- [Your goal]
Would you write out all of the records that follow, exactly as they stand?

- [Source data]
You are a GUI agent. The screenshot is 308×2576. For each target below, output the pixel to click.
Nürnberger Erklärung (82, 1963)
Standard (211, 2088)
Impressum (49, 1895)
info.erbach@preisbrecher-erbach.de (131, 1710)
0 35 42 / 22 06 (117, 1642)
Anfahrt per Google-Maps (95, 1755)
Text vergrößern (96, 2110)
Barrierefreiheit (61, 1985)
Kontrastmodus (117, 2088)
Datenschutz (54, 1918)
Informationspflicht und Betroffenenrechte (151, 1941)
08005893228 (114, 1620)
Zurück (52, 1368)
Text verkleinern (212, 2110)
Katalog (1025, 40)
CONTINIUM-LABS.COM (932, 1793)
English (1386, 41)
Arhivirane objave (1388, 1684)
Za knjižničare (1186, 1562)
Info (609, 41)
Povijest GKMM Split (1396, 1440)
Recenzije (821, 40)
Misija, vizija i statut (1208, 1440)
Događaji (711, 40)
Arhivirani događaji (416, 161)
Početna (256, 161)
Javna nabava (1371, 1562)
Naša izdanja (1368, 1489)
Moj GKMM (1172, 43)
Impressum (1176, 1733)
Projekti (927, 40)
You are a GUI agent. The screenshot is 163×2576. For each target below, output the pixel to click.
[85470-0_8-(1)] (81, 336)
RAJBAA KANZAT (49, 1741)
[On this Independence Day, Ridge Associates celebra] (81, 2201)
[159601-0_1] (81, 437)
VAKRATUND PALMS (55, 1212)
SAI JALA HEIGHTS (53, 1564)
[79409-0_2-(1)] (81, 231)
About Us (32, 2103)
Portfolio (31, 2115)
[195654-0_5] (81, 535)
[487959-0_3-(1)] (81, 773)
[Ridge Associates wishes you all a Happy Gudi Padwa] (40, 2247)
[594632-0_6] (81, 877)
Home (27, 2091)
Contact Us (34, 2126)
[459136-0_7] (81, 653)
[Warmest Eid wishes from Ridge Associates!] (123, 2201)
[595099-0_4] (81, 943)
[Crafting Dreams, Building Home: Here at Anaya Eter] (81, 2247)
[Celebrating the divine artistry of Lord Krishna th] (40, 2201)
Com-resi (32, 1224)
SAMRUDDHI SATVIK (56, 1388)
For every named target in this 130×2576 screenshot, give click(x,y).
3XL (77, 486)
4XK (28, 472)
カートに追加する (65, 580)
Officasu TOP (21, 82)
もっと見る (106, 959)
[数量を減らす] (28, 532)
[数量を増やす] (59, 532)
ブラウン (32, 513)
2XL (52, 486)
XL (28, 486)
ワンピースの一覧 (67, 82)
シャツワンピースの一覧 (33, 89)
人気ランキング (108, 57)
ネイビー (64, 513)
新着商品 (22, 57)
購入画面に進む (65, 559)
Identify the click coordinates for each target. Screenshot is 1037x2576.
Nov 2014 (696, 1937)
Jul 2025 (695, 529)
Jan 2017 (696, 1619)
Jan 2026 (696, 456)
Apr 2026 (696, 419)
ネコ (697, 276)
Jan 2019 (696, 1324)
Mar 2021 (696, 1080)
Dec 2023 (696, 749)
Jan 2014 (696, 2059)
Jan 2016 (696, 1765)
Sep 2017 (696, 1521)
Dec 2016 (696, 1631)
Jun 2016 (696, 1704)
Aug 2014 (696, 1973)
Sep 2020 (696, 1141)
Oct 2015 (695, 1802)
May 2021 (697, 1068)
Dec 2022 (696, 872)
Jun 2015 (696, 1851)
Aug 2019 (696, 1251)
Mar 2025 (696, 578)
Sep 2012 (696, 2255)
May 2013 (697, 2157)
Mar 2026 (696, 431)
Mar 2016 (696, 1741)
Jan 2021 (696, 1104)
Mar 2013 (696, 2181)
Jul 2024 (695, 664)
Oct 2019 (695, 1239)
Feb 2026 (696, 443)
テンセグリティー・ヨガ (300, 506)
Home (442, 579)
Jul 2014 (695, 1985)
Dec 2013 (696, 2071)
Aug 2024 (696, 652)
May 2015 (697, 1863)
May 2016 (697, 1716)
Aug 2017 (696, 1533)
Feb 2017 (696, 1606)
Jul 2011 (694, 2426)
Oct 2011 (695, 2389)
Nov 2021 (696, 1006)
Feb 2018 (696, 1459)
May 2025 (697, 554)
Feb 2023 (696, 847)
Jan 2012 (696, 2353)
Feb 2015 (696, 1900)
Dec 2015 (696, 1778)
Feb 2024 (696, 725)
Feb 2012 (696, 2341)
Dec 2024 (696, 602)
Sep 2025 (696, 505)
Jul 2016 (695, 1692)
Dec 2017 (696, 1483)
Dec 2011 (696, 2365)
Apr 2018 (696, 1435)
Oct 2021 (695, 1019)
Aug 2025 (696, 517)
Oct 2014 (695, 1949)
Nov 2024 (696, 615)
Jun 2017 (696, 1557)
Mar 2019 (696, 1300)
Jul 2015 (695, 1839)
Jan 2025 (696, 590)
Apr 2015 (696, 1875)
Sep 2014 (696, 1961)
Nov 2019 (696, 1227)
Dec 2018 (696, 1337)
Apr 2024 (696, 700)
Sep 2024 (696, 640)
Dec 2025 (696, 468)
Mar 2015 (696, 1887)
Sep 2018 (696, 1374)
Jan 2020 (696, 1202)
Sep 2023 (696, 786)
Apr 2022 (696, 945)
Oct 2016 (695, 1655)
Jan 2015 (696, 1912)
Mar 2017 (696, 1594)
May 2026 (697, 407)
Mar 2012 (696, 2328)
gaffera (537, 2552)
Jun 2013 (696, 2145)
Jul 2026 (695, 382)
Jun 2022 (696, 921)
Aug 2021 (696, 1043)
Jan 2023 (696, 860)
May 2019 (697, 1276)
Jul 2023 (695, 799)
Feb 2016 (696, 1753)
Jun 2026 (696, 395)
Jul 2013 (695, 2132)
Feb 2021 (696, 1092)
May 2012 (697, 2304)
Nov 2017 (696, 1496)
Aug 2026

- [Answer to this problem]
You are a GUI agent. The screenshot is 308×2576. For each target below, output the pixel to click.
Nürnberger Erklärung (82, 1963)
Standard (211, 2088)
Impressum (49, 1895)
info.erbach@preisbrecher-erbach.de (131, 1710)
0 35 42 / 22 06 (117, 1642)
Anfahrt per Google-Maps (95, 1755)
Text vergrößern (96, 2110)
Barrierefreiheit (61, 1985)
Kontrastmodus (117, 2088)
Datenschutz (54, 1918)
Informationspflicht und Betroffenenrechte (151, 1941)
08005893228 (114, 1620)
Zurück (52, 1368)
Text verkleinern (212, 2110)
Katalog (1025, 40)
CONTINIUM-LABS.COM (932, 1793)
English (1386, 41)
Arhivirane objave (1388, 1684)
Za knjižničare (1186, 1562)
Info (609, 41)
Povijest GKMM Split (1396, 1440)
Recenzije (821, 40)
Misija, vizija i statut (1208, 1440)
Događaji (711, 40)
Arhivirani događaji (416, 161)
Početna (256, 161)
Javna nabava (1371, 1562)
Naša izdanja (1368, 1489)
Moj GKMM (1172, 43)
Impressum (1176, 1733)
Projekti (927, 40)
You are a GUI agent. The screenshot is 163×2576. For each target below, output the pixel to click.
[85470-0_8-(1)] (81, 336)
RAJBAA KANZAT (49, 1741)
[On this Independence Day, Ridge Associates celebra] (81, 2201)
[159601-0_1] (81, 437)
VAKRATUND PALMS (55, 1212)
SAI JALA HEIGHTS (53, 1564)
[79409-0_2-(1)] (81, 231)
About Us (32, 2103)
Portfolio (31, 2115)
[195654-0_5] (81, 535)
[487959-0_3-(1)] (81, 773)
[Ridge Associates wishes you all a Happy Gudi Padwa] (40, 2247)
[594632-0_6] (81, 877)
Home (27, 2091)
Contact Us (34, 2126)
[459136-0_7] (81, 653)
[Warmest Eid wishes from Ridge Associates!] (123, 2201)
[595099-0_4] (81, 943)
[Crafting Dreams, Building Home: Here at Anaya Eter] (81, 2247)
[Celebrating the divine artistry of Lord Krishna th] (40, 2201)
Com-resi (32, 1224)
SAMRUDDHI SATVIK (56, 1388)
For every named target in this 130×2576 screenshot, give click(x,y).
3XL (77, 486)
4XK (28, 472)
カートに追加する (65, 580)
Officasu TOP (21, 82)
もっと見る (106, 959)
[数量を減らす] (28, 532)
[数量を増やす] (59, 532)
ブラウン (32, 513)
2XL (52, 486)
XL (28, 486)
ワンピースの一覧 (67, 82)
シャツワンピースの一覧 (33, 89)
人気ランキング (108, 57)
ネイビー (64, 513)
新着商品 (22, 57)
購入画面に進む (65, 559)
Identify the click coordinates for each target. Screenshot is 1037x2576.
Nov 2014 (696, 1937)
Jul 2025 (695, 529)
Jan 2017 (696, 1619)
Jan 2026 (696, 456)
Apr 2026 (696, 419)
ネコ (697, 276)
Jan 2019 (696, 1324)
Mar 2021 (696, 1080)
Dec 2023 (696, 749)
Jan 2014 (696, 2059)
Jan 2016 (696, 1765)
Sep 2017 (696, 1521)
Dec 2016 (696, 1631)
Jun 2016 (696, 1704)
Aug 2014 (696, 1973)
Sep 2020 (696, 1141)
Oct 2015 (695, 1802)
May 2021 (697, 1068)
Dec 2022 (696, 872)
Jun 2015 (696, 1851)
Aug 2019 (696, 1251)
Mar 2025 (696, 578)
Sep 2012 (696, 2255)
May 2013 (697, 2157)
Mar 2026 (696, 431)
Mar 2016 (696, 1741)
Jan 2021 (696, 1104)
Mar 2013 (696, 2181)
Jul 2024 (695, 664)
Oct 2019 (695, 1239)
Feb 2026 (696, 443)
テンセグリティー・ヨガ (300, 506)
Home (442, 579)
Jul 2014 (695, 1985)
Dec 2013 (696, 2071)
Aug 2024 (696, 652)
May 2015 (697, 1863)
May 2016 (697, 1716)
Aug 2017 (696, 1533)
Feb 2017 (696, 1606)
Jul 2011 (694, 2426)
Oct 2011 (695, 2389)
Nov 2021 (696, 1006)
Feb 2018 (696, 1459)
May 2025 (697, 554)
Feb 2023 (696, 847)
Jan 2012 (696, 2353)
Feb 2015 (696, 1900)
Dec 2015 (696, 1778)
Feb 2024 (696, 725)
Feb 2012 (696, 2341)
Dec 2024 (696, 602)
Sep 2025 (696, 505)
Jul 2016 (695, 1692)
Dec 2017 (696, 1483)
Dec 2011 (696, 2365)
Apr 2018 (696, 1435)
Oct 2021 (695, 1019)
Aug 2025 (696, 517)
Oct 2014 (695, 1949)
Nov 2024 (696, 615)
Jun 2017 (696, 1557)
Mar 2019 (696, 1300)
Jul 2015 (695, 1839)
Jan 2025 (696, 590)
Apr 2015 (696, 1875)
Sep 2014 (696, 1961)
Nov 2019 (696, 1227)
Dec 2018 (696, 1337)
Apr 2024 (696, 700)
Sep 2024 (696, 640)
Dec 2025 (696, 468)
Mar 2015 (696, 1887)
Sep 2018 (696, 1374)
Jan 2020 (696, 1202)
Sep 2023 (696, 786)
Apr 2022 (696, 945)
Oct 2016 (695, 1655)
Jan 2015 (696, 1912)
Mar 2017 (696, 1594)
May 2026 (697, 407)
Mar 2012 (696, 2328)
gaffera (537, 2552)
Jun 2013 (696, 2145)
Jul 2026 (695, 382)
Jun 2022 (696, 921)
Aug 2021 (696, 1043)
Jan 2023 (696, 860)
May 2019 (697, 1276)
Jul 2023 (695, 799)
Feb 2016 (696, 1753)
Jun 2026 (696, 395)
Jul 2013 (695, 2132)
Feb 2021 (696, 1092)
May 2012 (697, 2304)
Nov 2017 (696, 1496)
Aug 2026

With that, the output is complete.